EdTech Magazine: When the University of Southern California opened its new Iovine and Young Academy in August, students zeroed in on a problem — no skateboard stand. So they got together to create a cardboard prototype, then went into the academy’s woodshop to build one.
“These are not kids who are going to sit back and say, ‘I don’t know how to do that,’ ” says Susan Metros, associate dean of the USC Jimmy Iovine and Andre Young Academy for Arts, Technology and the Business of Innovation (a program of the USC Roski School of Art and Design) and interim CIO of USC’s Marshall School of Business. “They’re always thinking about how to make things happen, and nothing seems to stop them.”
2 comments:
CMU has recently added the IDeATe program which is essentially a makers space. I still am not completely sure what IDeATe entails but I am taking a class with them next mini that will give me access to their facilities. I was confused at first why it was in the library but after reading this article I see that is fairly common practice. My concern about our maker space is it is very reliant on technology. I was hoping we would have a maker space that would also have high quality woodworking and metal working tools. I have been looking for a place to continue my love of creating outside of the classroom and I can use the shop but it is often packed and isn’t set up as a shop for woodworking since it is setup as a scene shop. I am in the process of gaining access to the architecture woodshop so I can have a different space to work but It would be great if we had somewhere on campus that was easy to get access to that students could use to follow their hobbies and passions.

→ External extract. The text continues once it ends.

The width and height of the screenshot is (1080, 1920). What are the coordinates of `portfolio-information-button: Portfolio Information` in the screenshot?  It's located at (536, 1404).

I can’t begin to express how amazing I think this is. Every human being has innate curiosity and creativity; it’s a matter of whether or not that nature is nourished that determines the course of its development. I am glad to say that I do to a college at the forefront of this movement. Between IDeate, BXA and build your own major CMU offers many opportunities for students to express and combine interests into growing career fields. Something I’ve found is that there are always people of influence, especially in the arts, like Lovine and Young, who are willing to give out funds to start these programs. If only we could get large colleges to accept these patrons. If the large schools acted as the guinea pigs for these creativity experiments it probably would not be long before minor and technical schools, maybe even high school started to turn their attention more towards a combining of the arts and other subjects, rather than the separation of those subjects departmentally.